The ReiversReturn.
Its that time of the year again. The
Berwickshire reports that in preparation for the Duns Festival this years 'Reiver' and 'Reivers Lass', the Right Hand Man, the Left Hand Man, the Wynsome Maid (a Primary school child) and the Maid's attendants have all been selected. Huttonian gets a bit boring about all this and I am sure that local festivals are all jolly fun and makes for good community bonding but why on earth can the Borderers not find better role models than the awful Reivers-gangs of marauding and murdering thugs, cattle and sheep stealers and 'English' or 'Scottish' as their paymasters dictated-ad hoc, ad hominem and ad nauseam. Of course further south we have Robin Hood who was a sort of up market reiver or Dick Turpin the Highwayman with a conscience. Thugs certainly but at least their reputation is founded more on robbing the rich and befriending the poor than on out and out villainy. Our common or garden Reiver had no such pretensions to virtue and are better consigned to the land fill sites of history rather than gloriously recycled every year and not celebrated for the low life they were.

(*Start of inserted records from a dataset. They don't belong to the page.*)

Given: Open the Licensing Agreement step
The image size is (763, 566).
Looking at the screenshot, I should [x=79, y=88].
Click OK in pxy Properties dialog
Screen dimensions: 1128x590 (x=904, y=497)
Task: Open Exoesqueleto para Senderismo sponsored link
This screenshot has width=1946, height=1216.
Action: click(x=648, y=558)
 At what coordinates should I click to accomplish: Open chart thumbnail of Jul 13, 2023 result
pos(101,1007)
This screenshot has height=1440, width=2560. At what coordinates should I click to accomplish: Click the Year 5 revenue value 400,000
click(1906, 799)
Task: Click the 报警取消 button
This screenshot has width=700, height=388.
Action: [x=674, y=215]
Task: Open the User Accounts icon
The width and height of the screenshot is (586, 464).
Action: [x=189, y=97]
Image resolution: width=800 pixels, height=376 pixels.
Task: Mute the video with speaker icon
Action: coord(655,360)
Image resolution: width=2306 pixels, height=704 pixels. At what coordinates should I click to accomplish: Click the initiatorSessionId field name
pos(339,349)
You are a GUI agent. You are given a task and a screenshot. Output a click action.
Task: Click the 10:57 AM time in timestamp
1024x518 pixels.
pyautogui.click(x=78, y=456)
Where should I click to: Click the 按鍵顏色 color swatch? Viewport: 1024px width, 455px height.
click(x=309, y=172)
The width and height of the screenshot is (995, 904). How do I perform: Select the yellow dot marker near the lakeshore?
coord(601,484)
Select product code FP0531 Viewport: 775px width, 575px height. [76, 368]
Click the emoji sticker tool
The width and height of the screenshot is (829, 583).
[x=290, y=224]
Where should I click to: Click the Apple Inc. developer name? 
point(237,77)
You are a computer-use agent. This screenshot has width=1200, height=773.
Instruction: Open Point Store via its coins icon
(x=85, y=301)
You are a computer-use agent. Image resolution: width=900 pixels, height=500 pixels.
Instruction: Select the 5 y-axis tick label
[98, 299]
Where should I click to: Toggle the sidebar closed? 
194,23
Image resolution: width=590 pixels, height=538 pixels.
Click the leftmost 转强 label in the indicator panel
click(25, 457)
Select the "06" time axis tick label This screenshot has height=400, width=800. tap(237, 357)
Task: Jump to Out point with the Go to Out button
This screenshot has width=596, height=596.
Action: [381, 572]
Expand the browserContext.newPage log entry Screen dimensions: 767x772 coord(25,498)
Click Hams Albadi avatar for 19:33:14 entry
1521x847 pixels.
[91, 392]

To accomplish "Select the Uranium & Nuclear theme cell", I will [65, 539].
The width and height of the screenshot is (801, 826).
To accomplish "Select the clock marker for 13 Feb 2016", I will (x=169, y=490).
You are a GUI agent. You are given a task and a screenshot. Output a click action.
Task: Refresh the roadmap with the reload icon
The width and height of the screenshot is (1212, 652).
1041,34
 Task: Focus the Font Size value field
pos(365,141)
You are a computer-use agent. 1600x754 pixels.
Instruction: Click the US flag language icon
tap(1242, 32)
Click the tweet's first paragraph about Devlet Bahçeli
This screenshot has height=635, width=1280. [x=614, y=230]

Mind you some of the Borders Establishment families can claim (or rather not avoid) direct descent from the most notorious Reiver clans. And not a few of those with handles to their names are descended from titled thugs who were no better than Reivers in what would now be called their life style. This week's Berwickshire also reviews a new book 'The Border Line' about our 'colourful area' Paxton (sadly not Hutton) gets a special mention by Eric Robson, the author:
' a
beautifully proportioned demonstration of how the hoodlums who ran the Borders at the time of the Union of the Crowns adapted to King James reforms and continued to prosper'I suspect it is Paxton house which is 'beautifully proportioned' rather than the sprawling and expanding village-and who the hoodlums were then and how they have prospered since we will need to let dear bloggees work it out for themselves. Or like Huttonian be off to Amazon to acquire this work which describes a walk from the Solway Firth to Berwick-105 miles and not a bus in sight. In that respect at least, nothing much has changed.